Por desgracia, cuando llegó el turno los centros de llamadas, se me había pasado la novedad. Para las mujeres trans como yo, el teléfono es el instrumento del diablo. A pesar de mis protestas de que yo era una mujer, a cinco mil millas de distancia el personal del centro de llamadas oía a un hombre. Después de intentar y no conseguir hacerme entender, la operación de cambio de nombre se paró en seco. Pero, ¿qué importa qué nombre tenga una empresa distante en una base de datos, y aún menos qué indicadores de género? Los que más importan son los que están más cerca de casa.
Eso me lleva al mejor consejo que me han dado: los lugares más difíciles para la transición están en tu propia cabeza y dentro de tu familia.
A la gente en el autobús no le importaba si soy trans, y eso si es que se dan cuenta. Tienen sus propias vidas de las que preocuparse. El trabajo era una preocupación mayor; soy profesor y mi escuela se lo pensó bien. Pero al final, lo que prevaleció fue mi capacidad para enseñar física, inspirar a los niños y desatascar la fotocopiadora.
La familia era lo importaba, y lo a menudo dolía. No mucho después de mi transición, vi a mi hijo de 12 años caminando hacia mí entre dos amigos. Cuando estaba a 20 metros, me vio. Había pánico en sus ojos. A 10 metros hicimos contacto visual. Sus amigos no se dieron cuenta. Cinco metros y la tensión era palpable. Pasamos sin saludarnos y ninguno de los dos se dio la vuelta.
«Gracias por no decir nada, papá», me dijo mientras se iba a la cama esa noche. Los padres pueden ser bochornosos en el mejor de los casos, pero, para un niño con sus amigos, un progenitor trans puede ser un trago horrible. Nadie lo había preparado para lidiar con eso. Las cosas mejoraron. Tres años más tarde se quejó por no haber tenido la decencia de hacer la transición durante los exámenes del instituto para haber solicitado consideración especial a la hora de la evaluación.

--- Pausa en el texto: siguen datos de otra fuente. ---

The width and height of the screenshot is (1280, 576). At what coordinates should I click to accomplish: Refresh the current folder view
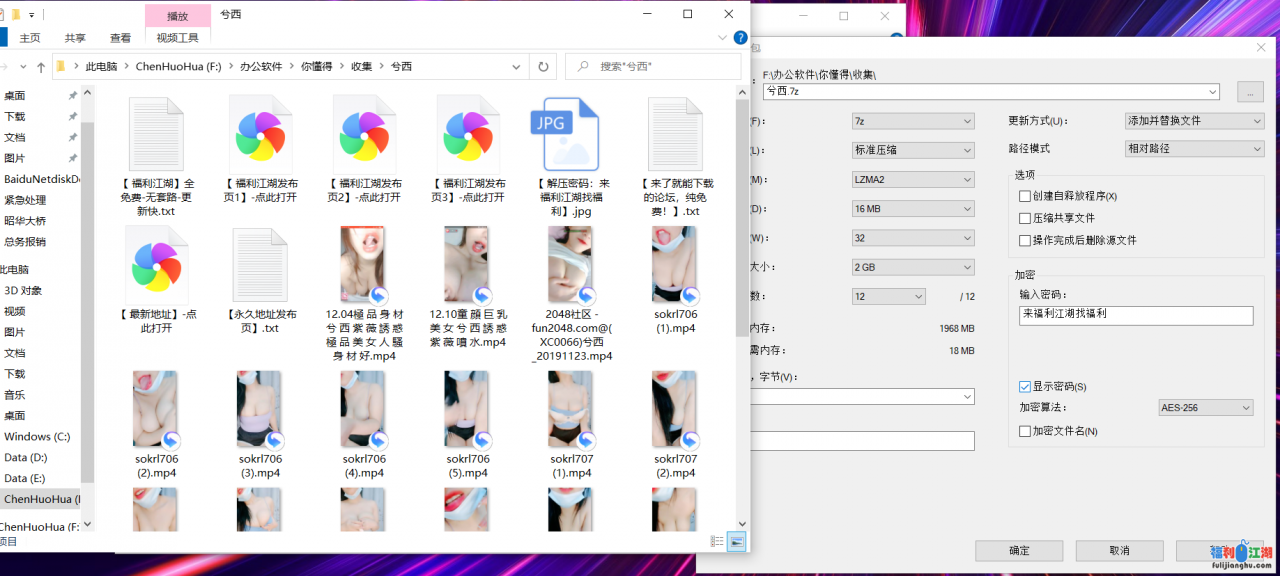[543, 67]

Para quien más difícil fue mi transición, fue para Stephanie. Mientras yo disfrutaba de mis nuevas libertades, su vida se volvió más difícil. Mientras yo me iba estrellando por la vida, ella tenía que recoger los pedazos. Fue ella la que aconsejó a nuestros hijos, cuidó la casa y se ocupó de las preguntas. Los que andaban pisando huevos a mi alrededor no se cortaban en preguntarle a ella. Lo superamos, pero la vida había cambiado para siempre.
Cuando uno de nuestros hijos ganó un premio, nos invitaron a una recepción buffet. Cuando tocó conversar con otra gente, me presenté a otros padres como siempre lo hago: ‘John es mi hijo’. La verdad, pero tal vez no toda la verdad. En otra parte de la habitación, Stephanie se describió a sí misma como la madre de John. Cuando finalmente se hizo la conexión, dije tímidamente: ‘y yo soy su padre’. Las personas trans han emergido por fin de las sombras. Pero, aún así, nadie espera encontrarnos en reuniones sociales tratando de sostener un plato con una mano, una copa de champán con la otra y el premio de nuestro hijo con un tercera inexistente. Algún día, tal vez esto cambie. Pero en este momento, esta es mi realidad.
Algo que ha llevado a las personas trans una vez más a la vanguardia del ciclo de noticias es el furor que rodea un ensayo escrito por la escritora JK Rowling. Incluso más recientemente hubo una disputa muy pública entre la baronesa Nicholson y el activista transgénero, Munroe Bergdorf. Sin embargo, es fácil pasar por alto qué, o más bien, quién, se está discutiendo: la comunidad trans en general. Personas que probablemente estemos más preocupadas por mantener un techo sobre nuestras cabezas y llegar a casa del trabajo a tiempo para preparar la merienda. Si bien me arremango y quiero ser parte de estas conversaciones críticas, la vida real continúa; vida que implica trabajar, descansar, jugar y sacar los contenedores el martes por la noche. O, más a menudo de lo que me gustaría admitir, saltar de la cama a las seis de la mañana siguiente cuando el camión de basura baja por la calle.
Si hubiera sabido en 2012 lo que sé ahora, ¿hubiera hecho la transición? Honestamente, no estoy seguro. Hace ocho años, pensé que era una especie de mujer, y que necesitaba hacer la transición para encontrar mi verdadero yo como si ya no fuera mi verdadero yo. Después de vivir esta vida, sé que nunca he sido una mujer. La feminidad no es un sentimiento en mi cabeza ni en la de nadie más. Ciertamente me sentí impulsado a la transición, pero no porque estuviera atrapado en otro cuerpo. Ahora me doy cuenta de que solo estoy yo aquí, y que siempre he estado aquí.
En retrospectiva, me pregunto si podía haber habido algún remedio menos drástico, pero la compulsión en ese momento fue apabullante. Estoy en el mismo cuerpo, pero me gusta más como está ahora. Y aunque no me gustara, lo que se fue no se puede volver a poner.
Junto con mi familia, el lugar más difícil para mi transición fue mi propia cabeza. La conversación trans está salpicada de conversaciones de aceptación y validación. Pero no de la gente en el autobús. Lo más importante viene de dentro. Todos transicionamos a medida que avanzamos por la vida. Para algunos de nosotros, cambiar nuestro género es solo un paso en el camino. No es un fin, sino un medio para encontrarnos a nosotros mismos. Al hacerlo, me acepté a mí mismo. Solo desearía que no hubiera tenido un precio tan alto para aquellos que más me importan.